▶ [Given instruction] Print the records below verbatim, line for line, in the order they appear.

▶ [Material provided]
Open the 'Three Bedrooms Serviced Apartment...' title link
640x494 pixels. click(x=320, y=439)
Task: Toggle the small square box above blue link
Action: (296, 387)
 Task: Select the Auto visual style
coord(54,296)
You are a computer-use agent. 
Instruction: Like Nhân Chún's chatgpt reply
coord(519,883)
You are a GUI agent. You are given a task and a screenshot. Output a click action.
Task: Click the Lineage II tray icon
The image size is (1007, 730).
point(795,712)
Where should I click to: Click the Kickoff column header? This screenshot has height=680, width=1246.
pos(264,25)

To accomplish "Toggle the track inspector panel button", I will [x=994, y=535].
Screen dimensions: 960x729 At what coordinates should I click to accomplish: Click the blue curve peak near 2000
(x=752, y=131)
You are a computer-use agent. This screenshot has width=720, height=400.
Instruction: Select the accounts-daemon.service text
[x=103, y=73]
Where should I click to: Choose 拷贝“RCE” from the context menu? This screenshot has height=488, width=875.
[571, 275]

▶ [Correct response]
Open the 'Three Bedrooms Serviced Apartment...' title link
640x494 pixels. click(x=320, y=439)
Task: Toggle the small square box above blue link
Action: (296, 387)
 Task: Select the Auto visual style
coord(54,296)
You are a computer-use agent. 
Instruction: Like Nhân Chún's chatgpt reply
coord(519,883)
You are a GUI agent. You are given a task and a screenshot. Output a click action.
Task: Click the Lineage II tray icon
The image size is (1007, 730).
point(795,712)
Where should I click to: Click the Kickoff column header? This screenshot has height=680, width=1246.
pos(264,25)

To accomplish "Toggle the track inspector panel button", I will [x=994, y=535].
Screen dimensions: 960x729 At what coordinates should I click to accomplish: Click the blue curve peak near 2000
(x=752, y=131)
You are a computer-use agent. This screenshot has width=720, height=400.
Instruction: Select the accounts-daemon.service text
[x=103, y=73]
Where should I click to: Choose 拷贝“RCE” from the context menu? This screenshot has height=488, width=875.
[571, 275]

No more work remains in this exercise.